YOUR ASSIGNMENT =
Whatever appears in the data below, copy it exactly.

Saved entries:
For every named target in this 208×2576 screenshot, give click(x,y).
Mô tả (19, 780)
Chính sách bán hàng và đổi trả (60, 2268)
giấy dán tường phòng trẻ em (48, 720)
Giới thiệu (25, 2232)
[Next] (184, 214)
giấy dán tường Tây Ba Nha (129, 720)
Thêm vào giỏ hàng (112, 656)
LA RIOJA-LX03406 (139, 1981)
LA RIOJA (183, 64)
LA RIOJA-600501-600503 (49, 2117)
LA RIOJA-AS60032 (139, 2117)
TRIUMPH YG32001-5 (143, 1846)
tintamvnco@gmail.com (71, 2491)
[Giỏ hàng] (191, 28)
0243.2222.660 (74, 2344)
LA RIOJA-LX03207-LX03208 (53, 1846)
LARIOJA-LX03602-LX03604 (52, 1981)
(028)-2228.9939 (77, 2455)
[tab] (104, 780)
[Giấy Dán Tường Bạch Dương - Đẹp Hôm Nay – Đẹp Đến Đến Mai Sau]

ANSWER TO THIS EXERCISE =
For every named target in this 208×2576 screenshot, give click(x,y).
Mô tả (19, 780)
Chính sách bán hàng và đổi trả (60, 2268)
giấy dán tường phòng trẻ em (48, 720)
Giới thiệu (25, 2232)
[Next] (184, 214)
giấy dán tường Tây Ba Nha (129, 720)
Thêm vào giỏ hàng (112, 656)
LA RIOJA-LX03406 (139, 1981)
LA RIOJA (183, 64)
LA RIOJA-600501-600503 (49, 2117)
LA RIOJA-AS60032 (139, 2117)
TRIUMPH YG32001-5 (143, 1846)
tintamvnco@gmail.com (71, 2491)
[Giỏ hàng] (191, 28)
0243.2222.660 (74, 2344)
LA RIOJA-LX03207-LX03208 (53, 1846)
LARIOJA-LX03602-LX03604 (52, 1981)
(028)-2228.9939 (77, 2455)
[tab] (104, 780)
[Giấy Dán Tường Bạch Dương - Đẹp Hôm Nay – Đẹp Đến Đến Mai Sau]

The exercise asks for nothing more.